There are three common methods of minimizing the visual impact of a large building. First, the building can be partially built below grade. This is fairly typical in arena and stadium projects, with the resulting entry concourse bringing spectators down to their lower-bowl seats or up stairs to upper-bowl seats.
Second, a human-scaled (one- or two-story) building volume can be appended to the front of the larger structure. This isn't a traditional arena treatment, but the recent trend of building professional spectator facilities as part of larger retail developments will sometimes see restaurants, bars and storefronts used to help mitigate building mass (and create additional revenue streams for building owners).
Last, materials can be selected and combined in a way that breaks up large monolithic surfaces such as masonry walls. For example, brick or concrete masonry units (CMU) of different colors or textures—made possible by cutting or breaking units—can be laid in different patterns. A wall of variable texture usually will start with several courses of more massive material and give way to walls of smoother texture above. These larger flat surfaces can be visually broken up by laying bands of material of contrasting color, opening up exterior concourses or specifying windows and clerestories in ancillary spaces on the arena's perimeter.
All three methods are in evidence at the new 5,200-seat SECU Arena at Towson University in Maryland, which is located on a sloped site and is connected to an existing arena that with the new construction becomes a practice gym and support space. The new arena is built partially below grade, with the new competition floor one level below the old building's basement level, which contains newly renovated team locker rooms and lounges, strength conditioning space, a sports medicine suite and other ancillary spaces.

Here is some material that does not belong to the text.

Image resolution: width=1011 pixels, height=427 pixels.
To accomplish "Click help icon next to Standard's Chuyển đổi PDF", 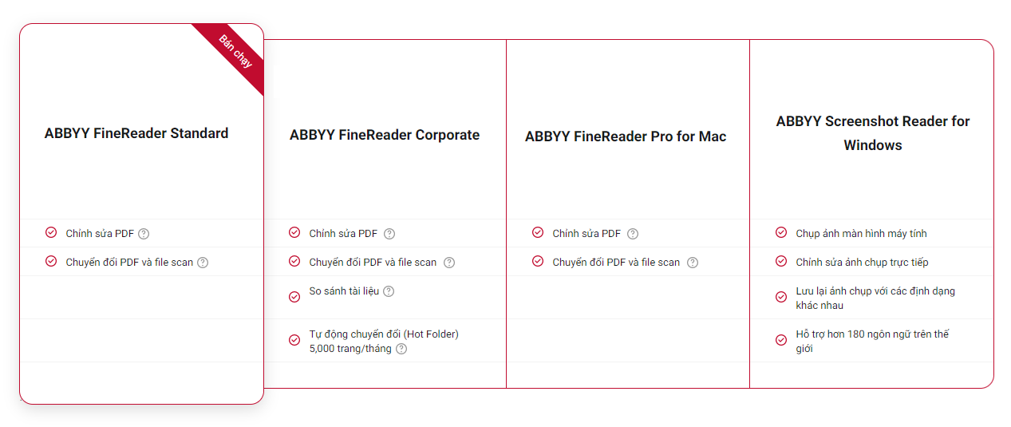I will click(x=203, y=263).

SECU Arena's structural move is more complicated than the building-volume method described above. Necessitated in part by the tight site, the arena plan is actually two offset boxes—one larger building volume that is the actual arena bowl, and a two-story box that is skewed so that the lower portion of the building appears to point in the direction of the 300-foot promenade by which spectators approach the building's entry. A generous eave accentuates this effect, making the building look a little like the prow of a ship.
The offset both masks the larger structure behind and creates a more human-scaled foreground, and it offered the design team more natural opportunities to vary the exterior materials. For example, the upper structure is clad in a standing-seam zinc panel system that runs vertically, while the lower box's zinc panels are a smaller-scaled shingle pattern and run horizontally. Terracotta on the lower box runs in a stack bond pattern, using horizontal panel courses of split- and ground-faced block, with the two separated by a horizontal aluminum channel. The larger block from a distance appears to have just three courses, a result of the decision to insert rows of accent banding; the careful observer will realize that what looks like three courses of block is nearly 9 feet tall.